__SHORT EXERCISE__
Copy the records unchanged, starting with the first line and going on through the line that contains "Action: point(460,132)".

=== STORED ROWS ===

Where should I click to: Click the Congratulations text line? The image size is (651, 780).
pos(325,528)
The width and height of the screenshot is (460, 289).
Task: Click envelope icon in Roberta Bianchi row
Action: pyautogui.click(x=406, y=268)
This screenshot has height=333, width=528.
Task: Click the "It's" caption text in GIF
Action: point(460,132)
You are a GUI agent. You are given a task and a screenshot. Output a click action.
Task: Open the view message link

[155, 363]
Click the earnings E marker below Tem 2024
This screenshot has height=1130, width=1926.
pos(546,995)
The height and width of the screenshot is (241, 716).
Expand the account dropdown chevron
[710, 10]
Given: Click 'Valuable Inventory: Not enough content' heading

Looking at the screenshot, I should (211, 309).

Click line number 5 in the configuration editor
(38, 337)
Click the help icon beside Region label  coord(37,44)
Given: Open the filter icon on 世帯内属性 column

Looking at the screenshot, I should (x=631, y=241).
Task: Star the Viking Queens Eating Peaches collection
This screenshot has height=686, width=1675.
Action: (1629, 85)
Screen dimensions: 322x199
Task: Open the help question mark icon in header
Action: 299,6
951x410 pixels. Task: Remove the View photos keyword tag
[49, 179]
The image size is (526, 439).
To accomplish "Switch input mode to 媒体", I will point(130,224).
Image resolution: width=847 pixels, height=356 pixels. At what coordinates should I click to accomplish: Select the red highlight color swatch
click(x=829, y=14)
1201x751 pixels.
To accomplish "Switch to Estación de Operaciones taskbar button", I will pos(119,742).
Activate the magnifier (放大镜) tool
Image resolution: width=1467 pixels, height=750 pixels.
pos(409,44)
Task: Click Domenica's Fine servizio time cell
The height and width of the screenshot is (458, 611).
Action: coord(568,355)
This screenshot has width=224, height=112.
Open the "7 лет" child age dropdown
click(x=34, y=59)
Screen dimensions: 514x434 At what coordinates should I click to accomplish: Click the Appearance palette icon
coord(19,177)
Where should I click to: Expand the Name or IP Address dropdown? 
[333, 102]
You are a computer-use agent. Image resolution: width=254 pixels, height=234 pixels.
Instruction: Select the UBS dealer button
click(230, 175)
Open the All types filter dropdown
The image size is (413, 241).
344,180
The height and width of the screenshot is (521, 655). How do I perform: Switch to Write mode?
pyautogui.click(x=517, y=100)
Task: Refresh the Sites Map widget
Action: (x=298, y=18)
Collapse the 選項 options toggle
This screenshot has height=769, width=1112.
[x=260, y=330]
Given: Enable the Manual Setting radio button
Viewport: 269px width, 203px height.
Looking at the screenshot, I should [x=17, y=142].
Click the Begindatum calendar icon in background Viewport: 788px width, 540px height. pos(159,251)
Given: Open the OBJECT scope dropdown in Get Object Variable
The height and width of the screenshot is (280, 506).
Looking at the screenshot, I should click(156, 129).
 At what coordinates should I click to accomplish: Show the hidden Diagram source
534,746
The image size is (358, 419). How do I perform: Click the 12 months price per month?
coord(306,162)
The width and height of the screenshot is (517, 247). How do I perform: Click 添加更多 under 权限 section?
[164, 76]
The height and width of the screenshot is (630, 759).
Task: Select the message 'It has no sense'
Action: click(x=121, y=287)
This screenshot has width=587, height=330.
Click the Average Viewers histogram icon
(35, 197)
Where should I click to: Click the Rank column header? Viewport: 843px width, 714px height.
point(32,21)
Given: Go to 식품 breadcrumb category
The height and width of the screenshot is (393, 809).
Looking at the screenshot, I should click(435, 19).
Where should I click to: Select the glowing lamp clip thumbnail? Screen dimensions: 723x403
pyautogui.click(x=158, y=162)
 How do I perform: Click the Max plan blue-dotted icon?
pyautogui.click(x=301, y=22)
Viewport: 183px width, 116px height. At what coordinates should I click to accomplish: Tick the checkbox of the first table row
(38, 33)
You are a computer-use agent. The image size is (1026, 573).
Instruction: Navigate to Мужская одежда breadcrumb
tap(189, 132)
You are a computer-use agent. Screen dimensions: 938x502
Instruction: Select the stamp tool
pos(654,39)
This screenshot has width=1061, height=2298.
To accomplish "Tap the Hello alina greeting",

===

__RESPONSE TO THIS TASK__
Where should I click to: Click the Congratulations text line? The image size is (651, 780).
pos(325,528)
The width and height of the screenshot is (460, 289).
Task: Click envelope icon in Roberta Bianchi row
Action: pyautogui.click(x=406, y=268)
This screenshot has height=333, width=528.
Task: Click the "It's" caption text in GIF
Action: point(460,132)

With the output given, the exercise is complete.